1

I have a quite odd problem with PyCharm and a Python app that I am working on.

  • Pycharm is PyCharm Community Edition 2016.3.2
  • The project interpreter is: 3.6.0
  • OS is MacOS Sierra

As I am have been googling for a solution for some time and no proposed idea helps I want to ask here.

I want to open an UTF-8 encoded file using the following code:

#!/usr/bin/env python3    

import os, platform

def read(file):
    f = open(file, "r")
    content = f.read()
    f.close()
    return content

print(platform.python_version())
print(os.environ["PYTHONIOENCODING"])

content = read("testfile")
print(content)

The code crashes when run in PyCharm. The output is

3.6.0
UTF-8
Traceback (most recent call last):
  File "/Users/xxx/Documents/Scripts/pycharmutf8/file.py", line 14, in <module>
    content = read("testfile")
  File "/Users/xxx/Documents/Scripts/pycharmutf8/file.py", line 7, in read
    content = f.read()
  File "/usr/local/Cellar/python3/3.6.0_1/Frameworks/Python.framework/Versions/3.6/lib/python3.6/encodings/ascii.py", line 26, in decode
    return codecs.ascii_decode(input, self.errors)[0]
UnicodeDecodeError: 'ascii' codec can't decode byte 0xc3 in position 5: ordinal not in range(128)

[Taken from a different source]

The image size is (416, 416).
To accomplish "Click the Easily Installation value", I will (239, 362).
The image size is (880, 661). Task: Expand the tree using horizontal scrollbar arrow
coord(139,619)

When I run the identical code from command line, it works just fine:

./file.py 
3.6.0
utf-8:surrogateescape
I am a file with evil unicode characters: äöü

I have found out that in comparable situations people are advised to set the environment variable PYTHONIOENCODING to utf-8:surrogateescape that I did (as you can see in above output) system-wide

export PYTHONIOENCODING=utf-8:surrogateescape

but also in PyCharm itself (Settings -> Build -> Console -> Python Console -> Environment variables).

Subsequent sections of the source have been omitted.